Rewrite pitch tracking based on buffer, not history

2019-04-13 06:09:43 -07:00 · 2019-04-13 06:09:43 -07:00 · ee4ad5e3ae
commit ee4ad5e3ae
--- a/corrscope/spectrum.py
+++ b/corrscope/spectrum.py
@ -43,7 +43,6 @@ class SpectrumConfig(KeywordAttrs):
    # Time-domain history parameters
    min_frames_between_recompute: int = 1
    frames_to_lookbehind: int = 2
 class DummySpectrum:
--- a/corrscope/triggers.py
+++ b/corrscope/triggers.py
@ -206,24 +206,6 @@ class PerFrameCache:
 # CorrelationTrigger
 class CircularArray:
    def __init__(self, size: int, *dims: int):
        self.size = size
        self.buf = np.zeros((size, *dims))
        self.index = 0
    def push(self, arr: np.ndarray) -> None:
        if self.size == 0:
            return
        self.buf[self.index] = arr
        self.index = (self.index + 1) % self.size
    def peek(self) -> np.ndarray:
        """Return is borrowed from self.buf.
        Do NOT push to self while borrow is alive."""

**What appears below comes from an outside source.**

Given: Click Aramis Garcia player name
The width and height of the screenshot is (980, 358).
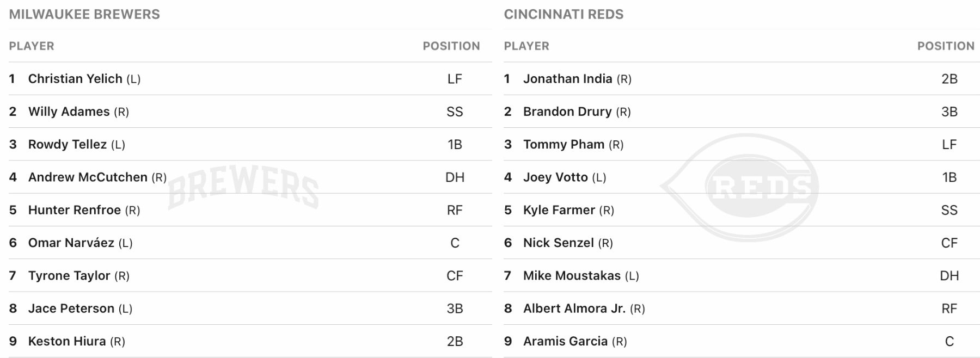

        return self.buf[self.index]
 class LagPrevention(KeywordAttrs):
    max_frames: float = 1
    transition_frames: float = 0.25
@ -353,14 +335,8 @@ class CorrelationTrigger(MainTrigger):
                subsmp_s=self._wave.smp_s / self._stride,
                dummy_data=self._buffer,
            )
            self._spectrum = self._spectrum_calc.calc_spectrum(self._buffer)
            self.history = CircularArray(
                self.scfg.frames_to_lookbehind, self._buffer_nsamp
            )
        else:
            self._spectrum_calc = DummySpectrum()
            self._spectrum = np.array([0])
            self.history = CircularArray(0, self._buffer_nsamp)
    def _calc_lag_prevention(self) -> np.ndarray:
        """ Returns input-data window,
@ -402,7 +378,7 @@ class CorrelationTrigger(MainTrigger):
    def _calc_step(self) -> np.ndarray:
        """ Step function used for approximate edge triggering. """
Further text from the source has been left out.